= National Federation Party - Dove faction =

Political party faction active in 1977

The Dove Faction was one of the factions of the National Federation Party (NFP) to contest the September 1977 elections in Fiji.

Ever since the death of A. D. Patel and the elevation to the leadership of Sidiq Koya, there had been dissent within the NFP. There were accusations of Koya stacking the party hierarchy with his supporters. R. D. Patel (younger brother of A.D. Patel) was the first to speak out against Koya even though Patel had been made the Speaker of the House of Representatives after the 1972 elections. He eventually resigned from the Party and twice (unsuccessfully) contested elections against the NFP as an independent. K. C. Ramrakha was the next one to openly express displeasure at Koya's style of leadership. He resigned his positions within the Party but later withdrew his resignation.

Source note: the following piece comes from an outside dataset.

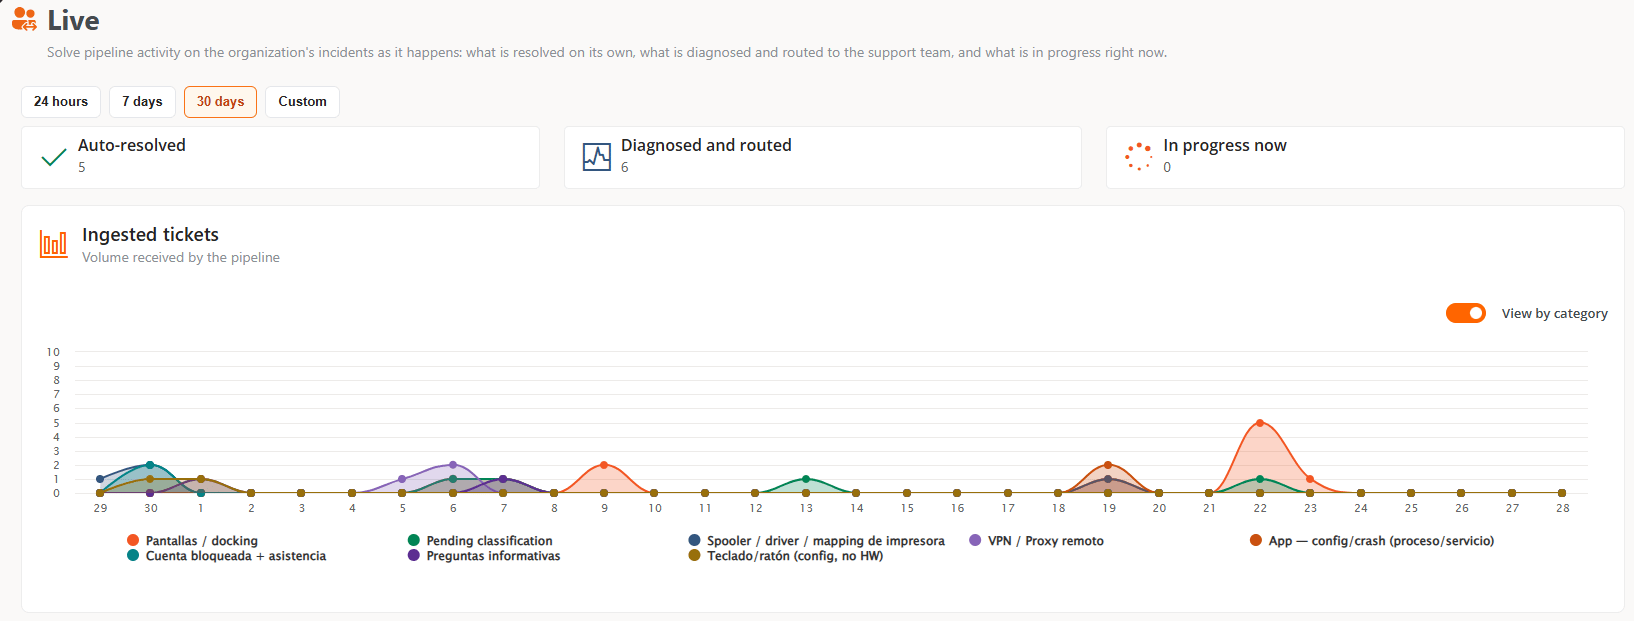Image resolution: width=1634 pixels, height=621 pixels.
Task: Toggle off View by category switch
Action: (1466, 313)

Efforts were made to placate both sides with the splitting of the roles of the Leader of the party and the President. Koya retained the leadership and Irene Jai Narayan was made the President. This, instead of healing the rift within the Party, made it worse and in 1976 there was open confrontation between the two sides at public meetings. During the debate for amendments to the Agricultural Landlord and Tenants Act (ALTA), Koya and his supporters opposed the amendments, while the Narayan/Ramrakha faction supported it.

After mediation by S. B. Patel and Jai Ram Reddy, differences between the two sides were patched over for the March 1977 elections. The split in Fijian vote handed a surprise win to the NFP. While the NFP took four days to select a leader, the Governor General appointed a minority Alliance Government. It was alleged that some NFP members had asked the Governor General not to appoint Koya as the Prime Minister. The split reappeared after the election but this time with Jai Ram Reddy siding with the anti-Koya faction.

The two sides fielded parallel candidates for the September 1977 election with each claiming to be the official NFP. Both sides tried to use the official NFP symbol, a mango tree, for the election but the Supervisor of Elections refused to let any side use this symbol and finally allocated the dove as the symbol for the Koya faction and the flower symbol for the Narayan/Ramrakha/Reddy faction. In the election, the Dove Faction only won three seats with Koya himself losing to Reddy.

Prominent members of the Dove faction were Sidiq Koya, Ram Jati Singh, Ujagar Singh, Surendra Prasad, Sharda Nand, Vijay Parmanandam, C. A. Shah, Apisai Tora, C.S. Pillay, and Edmund March.